*Material for the task*
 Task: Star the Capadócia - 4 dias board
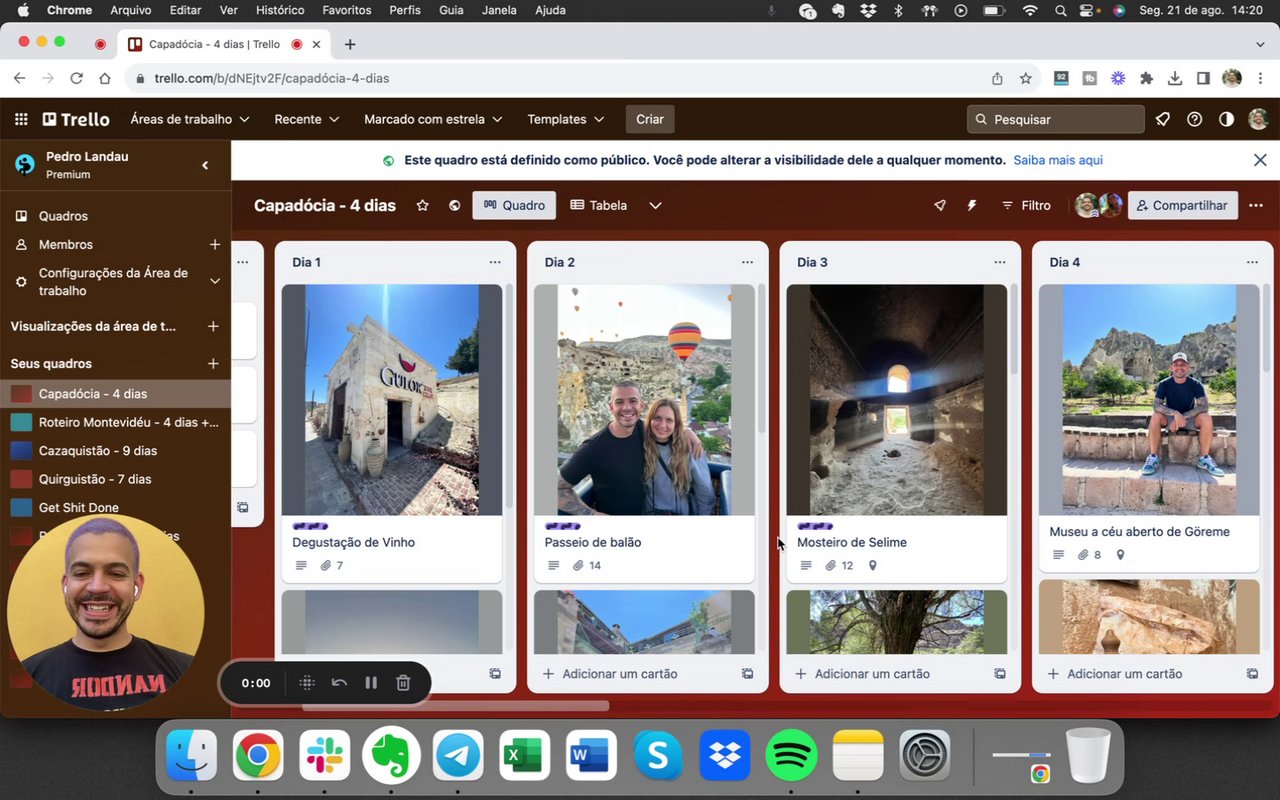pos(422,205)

--

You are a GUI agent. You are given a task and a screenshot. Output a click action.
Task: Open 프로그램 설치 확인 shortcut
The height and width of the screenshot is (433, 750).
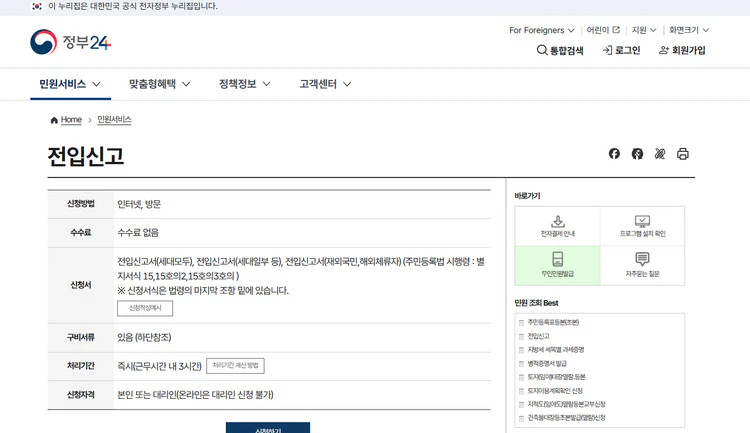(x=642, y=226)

*Challenge*
Render the records from the line containing "You are a GUI" through the line containing "(x=642, y=226)" as a Markdown table with the columns Row and Text, skipping blank lines. Omit the pictures.

*Correct answer*
| Row | Text |
|---|---|
| 1 | You are a GUI agent. You are given a task and a screenshot. Output a click action. |
| 2 | Task: Open 프로그램 설치 확인 shortcut |
| 3 | The height and width of the screenshot is (433, 750). |
| 4 | (x=642, y=226) |